Okay, I am having a lot of trouble, and I'm coming to the end of the school year, really trying to understand Calculus. I feel like I understand the concepts, but whenever I attempt a question, I don't even know where to begin. Sorry to just drop a question on this forum, but I really would appreciate help.
The rate at which water flows into a tank, in gallons per hour, is given by a differentiable, increasing function R of time t. The table below gives the rate as measured at various times in an 8-hour time period.
a.
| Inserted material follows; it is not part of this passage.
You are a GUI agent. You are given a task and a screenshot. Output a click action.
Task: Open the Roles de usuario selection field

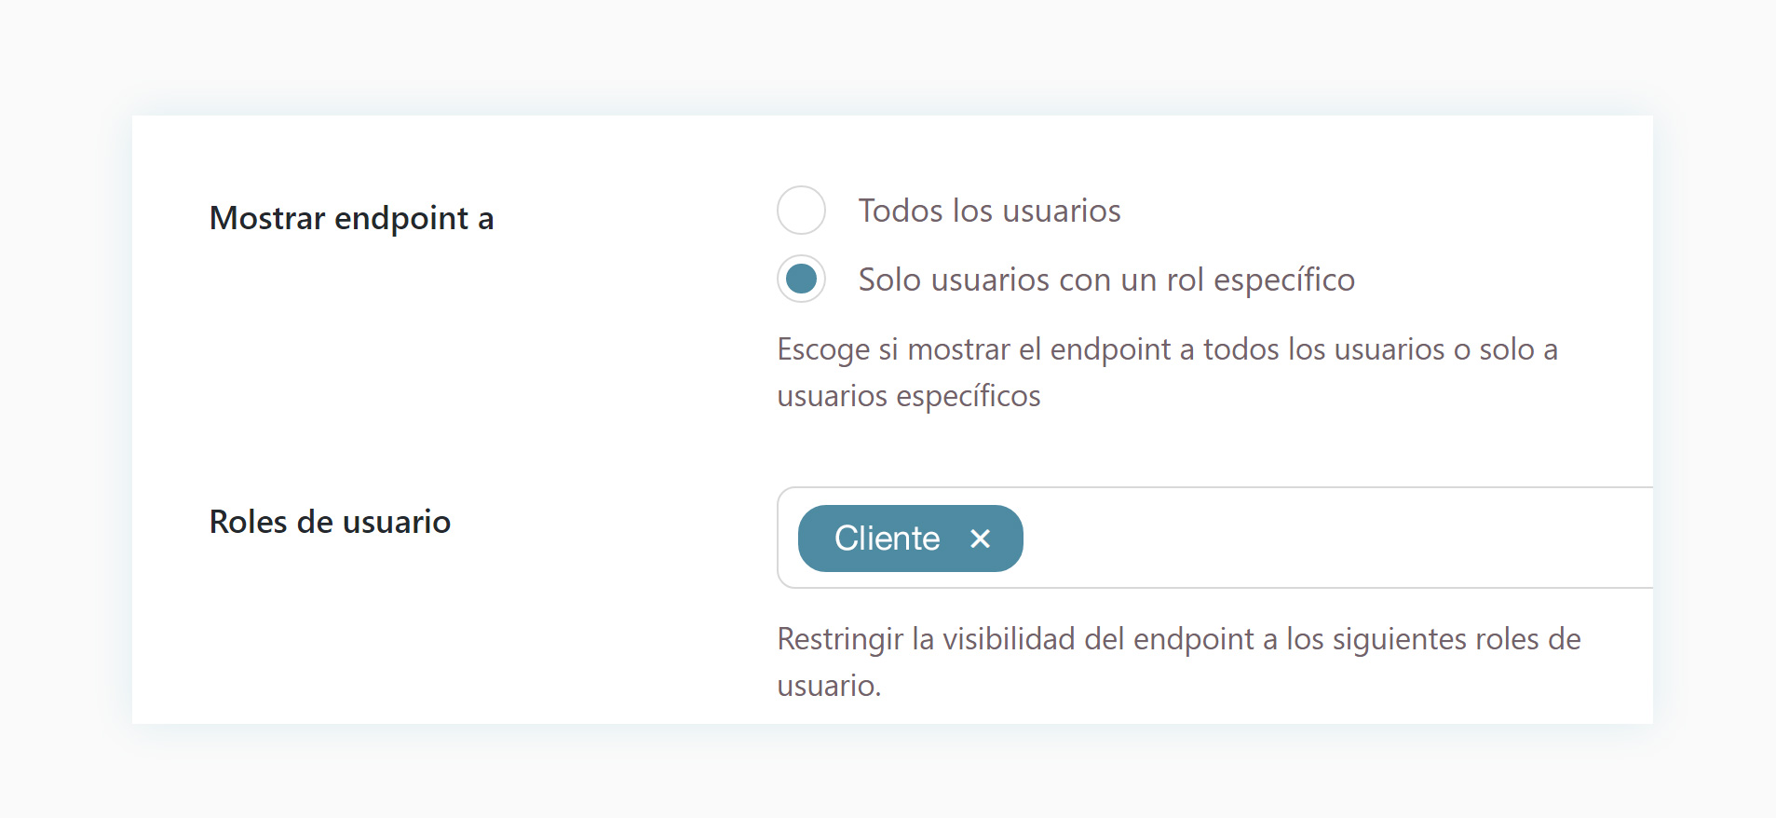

Use a trapezoidal sum with the four sub-intervals indicated by the data in the table to estimate integral[0 to 8](R(t)dt). Using correct units, explain the meaning of your answer in terms of water flow.
The rate at which water flows into a tank, in gallons per hour, is given by a differentiable, increasing function R of time t. The table below gives the rate as measured at various times in an 8-hour time period.
| t (hours) | 0 | 2 | 3 | 7 | 8 |
| R(t) (gallons per hour) | 1.95 | 2.5 | 2.8 | 4 | 4.26 |
a. Use a trapezoidal sum with the four sub-intervals indicated by the data in the table to estimate integral[0 to 8](R(t)dt). Using correct units, explain the meaning of your answer in terms of water flow.
b. Is there some time t, 0 < t < 8, such that R′(t) = 0? Justify your answer.
c. The rate of water flow R(t) can be estimated by W(t) = ln(t2 + 7). Use W(t) to approximate the average rate of water flow during the 8-hour time period. Indicate units of measure.